**TO DO:** Scan the entries below. Report each line where the string "will" occurs.

**RECORDS FOR PROCESSING:**
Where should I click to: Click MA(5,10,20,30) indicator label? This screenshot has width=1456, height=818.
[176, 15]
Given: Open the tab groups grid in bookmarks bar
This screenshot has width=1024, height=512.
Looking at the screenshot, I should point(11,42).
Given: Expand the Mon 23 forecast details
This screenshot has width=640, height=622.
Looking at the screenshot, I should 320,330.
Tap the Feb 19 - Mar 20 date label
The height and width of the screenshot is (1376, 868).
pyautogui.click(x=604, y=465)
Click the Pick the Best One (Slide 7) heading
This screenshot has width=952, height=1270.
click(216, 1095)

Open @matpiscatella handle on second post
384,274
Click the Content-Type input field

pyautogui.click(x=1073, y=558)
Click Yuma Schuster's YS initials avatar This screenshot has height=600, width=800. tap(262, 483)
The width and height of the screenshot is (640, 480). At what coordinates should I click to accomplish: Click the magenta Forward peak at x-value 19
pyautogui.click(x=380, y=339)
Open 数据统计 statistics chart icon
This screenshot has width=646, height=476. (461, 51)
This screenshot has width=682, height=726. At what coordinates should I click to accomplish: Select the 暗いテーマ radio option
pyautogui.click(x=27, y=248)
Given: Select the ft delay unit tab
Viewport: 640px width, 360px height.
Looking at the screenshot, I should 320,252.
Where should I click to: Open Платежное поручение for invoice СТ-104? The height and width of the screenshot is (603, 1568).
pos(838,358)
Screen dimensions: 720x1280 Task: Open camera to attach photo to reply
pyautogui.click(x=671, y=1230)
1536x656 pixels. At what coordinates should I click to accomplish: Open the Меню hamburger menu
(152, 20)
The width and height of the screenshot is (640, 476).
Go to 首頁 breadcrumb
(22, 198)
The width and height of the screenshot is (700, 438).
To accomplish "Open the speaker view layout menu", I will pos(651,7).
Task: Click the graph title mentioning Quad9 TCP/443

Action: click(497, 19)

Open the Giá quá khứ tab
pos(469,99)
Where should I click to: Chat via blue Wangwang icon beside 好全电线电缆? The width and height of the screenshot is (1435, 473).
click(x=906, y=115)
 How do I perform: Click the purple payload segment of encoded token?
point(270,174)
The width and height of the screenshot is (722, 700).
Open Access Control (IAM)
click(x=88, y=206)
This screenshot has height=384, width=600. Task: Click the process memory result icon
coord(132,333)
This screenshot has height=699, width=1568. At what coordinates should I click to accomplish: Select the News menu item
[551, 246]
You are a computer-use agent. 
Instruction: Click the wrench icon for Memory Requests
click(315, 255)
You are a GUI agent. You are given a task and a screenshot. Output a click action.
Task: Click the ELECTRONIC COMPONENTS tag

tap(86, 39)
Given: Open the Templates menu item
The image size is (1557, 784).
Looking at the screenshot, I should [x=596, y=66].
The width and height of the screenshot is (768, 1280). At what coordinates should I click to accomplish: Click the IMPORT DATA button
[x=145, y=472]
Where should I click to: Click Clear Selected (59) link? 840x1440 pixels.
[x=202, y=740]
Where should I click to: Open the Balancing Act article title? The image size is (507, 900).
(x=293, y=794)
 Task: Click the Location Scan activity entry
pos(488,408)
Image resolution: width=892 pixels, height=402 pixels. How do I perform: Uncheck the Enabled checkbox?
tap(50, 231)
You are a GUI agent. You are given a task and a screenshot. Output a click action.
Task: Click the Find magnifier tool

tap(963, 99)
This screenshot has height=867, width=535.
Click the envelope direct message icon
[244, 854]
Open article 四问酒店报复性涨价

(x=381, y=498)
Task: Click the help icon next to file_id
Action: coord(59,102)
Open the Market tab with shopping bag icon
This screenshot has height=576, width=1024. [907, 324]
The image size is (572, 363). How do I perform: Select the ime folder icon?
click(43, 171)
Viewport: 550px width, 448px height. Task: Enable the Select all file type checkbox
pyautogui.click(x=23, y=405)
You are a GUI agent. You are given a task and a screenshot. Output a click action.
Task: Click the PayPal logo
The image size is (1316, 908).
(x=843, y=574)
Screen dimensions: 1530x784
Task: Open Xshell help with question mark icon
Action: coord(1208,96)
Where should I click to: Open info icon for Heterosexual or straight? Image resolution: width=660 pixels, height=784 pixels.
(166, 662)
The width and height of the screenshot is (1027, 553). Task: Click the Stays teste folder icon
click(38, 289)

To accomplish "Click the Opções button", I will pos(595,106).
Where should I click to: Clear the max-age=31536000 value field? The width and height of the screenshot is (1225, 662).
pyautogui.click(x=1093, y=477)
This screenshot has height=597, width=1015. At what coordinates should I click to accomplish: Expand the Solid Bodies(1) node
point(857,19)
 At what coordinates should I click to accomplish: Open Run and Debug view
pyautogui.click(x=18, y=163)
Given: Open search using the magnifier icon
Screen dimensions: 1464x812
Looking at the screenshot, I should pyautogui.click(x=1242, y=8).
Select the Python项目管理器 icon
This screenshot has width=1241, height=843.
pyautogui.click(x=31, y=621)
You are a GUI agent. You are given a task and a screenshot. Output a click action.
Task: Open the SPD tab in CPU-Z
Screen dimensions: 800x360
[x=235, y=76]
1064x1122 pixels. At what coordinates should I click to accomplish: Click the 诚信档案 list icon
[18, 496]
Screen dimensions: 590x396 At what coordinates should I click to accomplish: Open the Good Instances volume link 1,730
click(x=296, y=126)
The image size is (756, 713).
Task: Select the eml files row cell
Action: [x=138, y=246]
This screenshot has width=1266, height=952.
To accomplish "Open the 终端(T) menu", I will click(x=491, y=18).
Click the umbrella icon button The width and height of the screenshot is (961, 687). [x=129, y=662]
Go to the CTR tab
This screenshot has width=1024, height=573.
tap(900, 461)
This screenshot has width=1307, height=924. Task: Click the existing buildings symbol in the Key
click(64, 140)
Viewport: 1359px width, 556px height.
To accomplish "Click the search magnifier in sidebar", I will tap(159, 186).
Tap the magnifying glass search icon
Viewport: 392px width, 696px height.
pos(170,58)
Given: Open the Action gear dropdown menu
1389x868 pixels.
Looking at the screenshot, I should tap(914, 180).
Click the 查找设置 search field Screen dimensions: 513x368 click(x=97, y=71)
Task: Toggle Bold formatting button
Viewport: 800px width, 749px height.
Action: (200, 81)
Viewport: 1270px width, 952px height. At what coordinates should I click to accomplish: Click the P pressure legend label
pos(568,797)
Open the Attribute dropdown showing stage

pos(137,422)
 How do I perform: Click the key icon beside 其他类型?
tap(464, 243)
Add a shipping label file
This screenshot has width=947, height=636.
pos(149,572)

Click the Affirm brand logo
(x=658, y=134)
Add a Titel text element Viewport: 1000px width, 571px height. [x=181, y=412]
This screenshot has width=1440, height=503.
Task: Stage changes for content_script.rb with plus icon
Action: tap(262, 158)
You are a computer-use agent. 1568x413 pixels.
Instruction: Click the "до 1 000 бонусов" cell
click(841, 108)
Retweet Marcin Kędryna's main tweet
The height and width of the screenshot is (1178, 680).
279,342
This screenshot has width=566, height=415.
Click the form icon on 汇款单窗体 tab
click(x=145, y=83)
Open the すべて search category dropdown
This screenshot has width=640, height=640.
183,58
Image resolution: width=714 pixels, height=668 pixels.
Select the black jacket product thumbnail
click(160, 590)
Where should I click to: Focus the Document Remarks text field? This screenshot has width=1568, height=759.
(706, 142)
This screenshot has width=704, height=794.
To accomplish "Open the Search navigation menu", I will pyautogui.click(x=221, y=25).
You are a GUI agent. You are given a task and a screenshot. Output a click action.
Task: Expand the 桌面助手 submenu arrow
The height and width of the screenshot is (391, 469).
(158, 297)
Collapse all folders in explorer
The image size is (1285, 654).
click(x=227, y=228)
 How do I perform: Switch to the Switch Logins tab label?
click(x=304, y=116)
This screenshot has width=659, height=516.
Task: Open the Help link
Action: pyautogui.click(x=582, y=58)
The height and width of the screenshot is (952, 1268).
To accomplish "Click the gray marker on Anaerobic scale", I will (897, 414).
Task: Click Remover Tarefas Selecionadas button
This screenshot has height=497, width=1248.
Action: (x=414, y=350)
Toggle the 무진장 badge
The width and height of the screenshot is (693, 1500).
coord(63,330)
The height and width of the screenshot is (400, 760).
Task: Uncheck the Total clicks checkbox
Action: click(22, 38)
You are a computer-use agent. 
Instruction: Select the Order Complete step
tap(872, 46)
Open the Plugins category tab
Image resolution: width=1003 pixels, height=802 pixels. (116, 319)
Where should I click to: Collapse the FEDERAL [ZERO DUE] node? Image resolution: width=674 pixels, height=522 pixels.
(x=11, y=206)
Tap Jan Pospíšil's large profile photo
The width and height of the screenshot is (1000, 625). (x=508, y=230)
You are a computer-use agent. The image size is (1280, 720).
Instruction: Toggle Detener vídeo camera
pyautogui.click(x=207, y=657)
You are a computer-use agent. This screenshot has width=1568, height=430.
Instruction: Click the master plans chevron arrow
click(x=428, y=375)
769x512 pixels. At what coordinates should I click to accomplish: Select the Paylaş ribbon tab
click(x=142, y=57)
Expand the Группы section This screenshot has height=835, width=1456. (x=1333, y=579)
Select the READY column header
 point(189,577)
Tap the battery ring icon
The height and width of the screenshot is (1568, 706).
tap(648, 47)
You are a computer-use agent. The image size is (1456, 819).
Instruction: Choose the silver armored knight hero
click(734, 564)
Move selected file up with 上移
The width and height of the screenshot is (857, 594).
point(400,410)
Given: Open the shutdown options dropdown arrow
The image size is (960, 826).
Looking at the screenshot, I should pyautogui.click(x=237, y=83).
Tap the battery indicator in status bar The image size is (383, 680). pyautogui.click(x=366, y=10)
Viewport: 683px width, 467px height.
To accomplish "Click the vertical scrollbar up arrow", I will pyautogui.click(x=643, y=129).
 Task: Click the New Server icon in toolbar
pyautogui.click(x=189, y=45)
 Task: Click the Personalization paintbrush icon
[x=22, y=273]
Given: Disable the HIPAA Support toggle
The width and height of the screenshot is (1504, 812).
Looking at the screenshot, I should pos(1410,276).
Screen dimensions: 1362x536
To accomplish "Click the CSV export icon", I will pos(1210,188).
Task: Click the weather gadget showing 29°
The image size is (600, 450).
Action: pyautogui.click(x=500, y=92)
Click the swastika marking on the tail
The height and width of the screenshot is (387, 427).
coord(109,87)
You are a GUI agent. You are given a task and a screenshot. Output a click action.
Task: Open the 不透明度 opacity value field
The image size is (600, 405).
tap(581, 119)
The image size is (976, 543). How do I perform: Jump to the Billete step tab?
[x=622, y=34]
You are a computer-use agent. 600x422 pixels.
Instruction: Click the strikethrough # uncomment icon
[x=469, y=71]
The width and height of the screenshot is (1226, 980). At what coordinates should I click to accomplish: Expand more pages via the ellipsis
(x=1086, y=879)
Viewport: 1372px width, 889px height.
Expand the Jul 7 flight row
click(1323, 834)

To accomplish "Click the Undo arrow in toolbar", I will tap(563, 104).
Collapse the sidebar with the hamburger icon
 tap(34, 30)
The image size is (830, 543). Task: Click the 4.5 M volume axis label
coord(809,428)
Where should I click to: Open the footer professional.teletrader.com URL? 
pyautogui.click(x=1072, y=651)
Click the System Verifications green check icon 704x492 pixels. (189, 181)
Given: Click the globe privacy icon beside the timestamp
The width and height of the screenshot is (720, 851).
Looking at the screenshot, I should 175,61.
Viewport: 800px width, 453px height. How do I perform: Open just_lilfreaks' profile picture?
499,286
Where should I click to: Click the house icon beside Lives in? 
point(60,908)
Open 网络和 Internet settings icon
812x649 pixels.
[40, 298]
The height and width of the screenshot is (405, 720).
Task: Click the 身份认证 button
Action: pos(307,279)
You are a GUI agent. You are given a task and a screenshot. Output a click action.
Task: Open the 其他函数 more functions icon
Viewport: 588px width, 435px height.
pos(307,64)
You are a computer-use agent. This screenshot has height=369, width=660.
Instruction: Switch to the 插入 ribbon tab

**TASK SOLUTION:**
To accomplish "Open the speaker view layout menu", I will pos(651,7).
To accomplish "Click the Opções button", I will pos(595,106).
To accomplish "Open the 终端(T) menu", I will click(x=491, y=18).
To accomplish "Click the search magnifier in sidebar", I will tap(159, 186).
To accomplish "Open the Search navigation menu", I will pyautogui.click(x=221, y=25).
To accomplish "Click the gray marker on Anaerobic scale", I will (897, 414).
To accomplish "Click the vertical scrollbar up arrow", I will pyautogui.click(x=643, y=129).
To accomplish "Click the CSV export icon", I will pos(1210,188).
To accomplish "Click the Undo arrow in toolbar", I will tap(563, 104).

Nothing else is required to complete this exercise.